The dollar slipped against a basket of currencies on Friday but stayed on track for weekly gains as investors readied for April’s U.S. non-farm payrolls report.
The dollar index was down 0.1 percent at 93.697 .DXY, having gained around 2 percent from a trough of 91.919 hit earlier this week and which was its lowest since January 2015.
It was 0.2 percent lower against the yen at 107.04 yen JPY=, having risen for three straight days to pull away from an 18-month low of 105.55 struck on Tuesday. It was on course for a weekly gain of 0.6 percent versus the yen.
The euro, which rose to an eight-month peak of $1.1616 on Tuesday, was steady at $1.1415EUR=.
A Reuters survey showed economists expect U.S. payrolls to have risen by 202,000 in April after increasing by 215,000 in March.
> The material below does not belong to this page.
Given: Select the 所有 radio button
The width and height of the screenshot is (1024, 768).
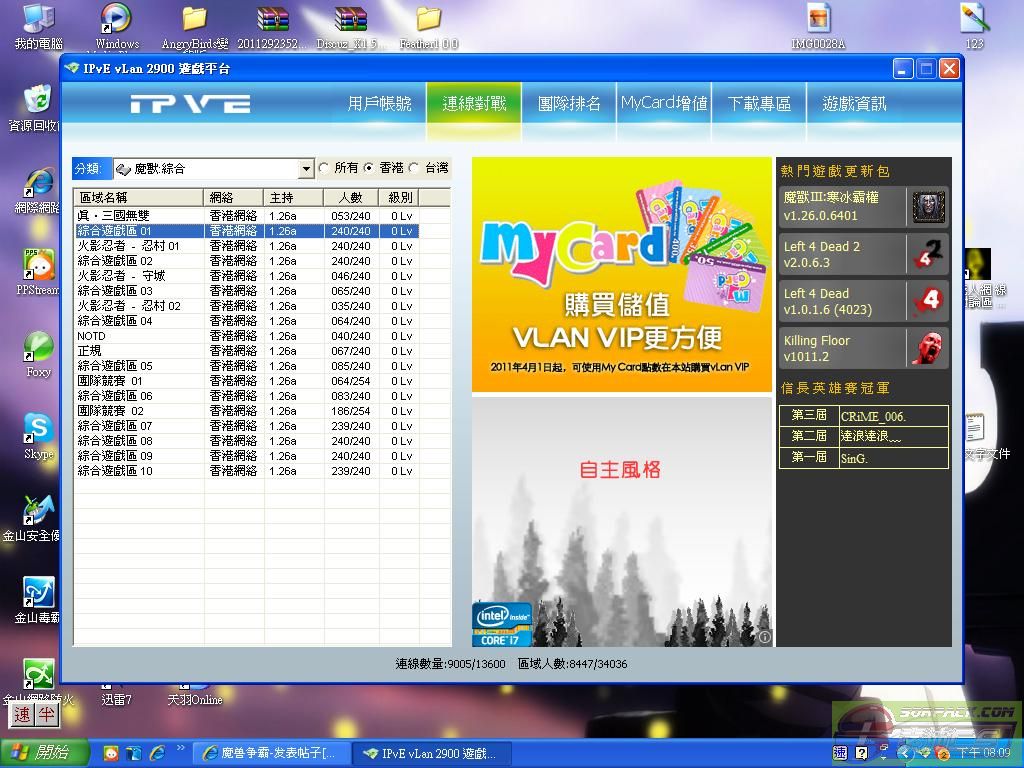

ECONUS A weaker-than-expected ADP report this week has tempered market expectations of a robust reading on Friday.
“It will need a significant upside surprise from the jobs report for the dollar to change trend,” said Yujiro Goto, currency strategist at Nomura. “We expect gains in dollar/yen to be capped around 108 and similarly downside for the euro will be limited.”
Some large funds have been cutting favorable bets on the dollar amid uncertainty over when the Federal Reserve will raise rates. Investors only see a 13 percent chance that the Fed will hike in June, according to CME’s FedWatch.
On Friday, Morgan Stanley upgraded its euro/dollar forecasts and downgraded its outlook for dollar/yen, saying the European Central Bank and the Bank of Japan, which are both battling to ward off deflationary pressures, are running out of options to curb the strength of their currencies.
It expects dollar/yen at 103 yen in the end of the second-quarter, compared with its previous forecast of 110, while the euro is expected to rise to $1.16, up from an earlier forecast of $1.06.
The Australian dollar shed 1.3 percent to a two-month low of $0.7361 AUD=D4 after the Reserve Bank of Australia (RBA) slashed its inflation forecasts, suggesting the door was open for another interest rate cut.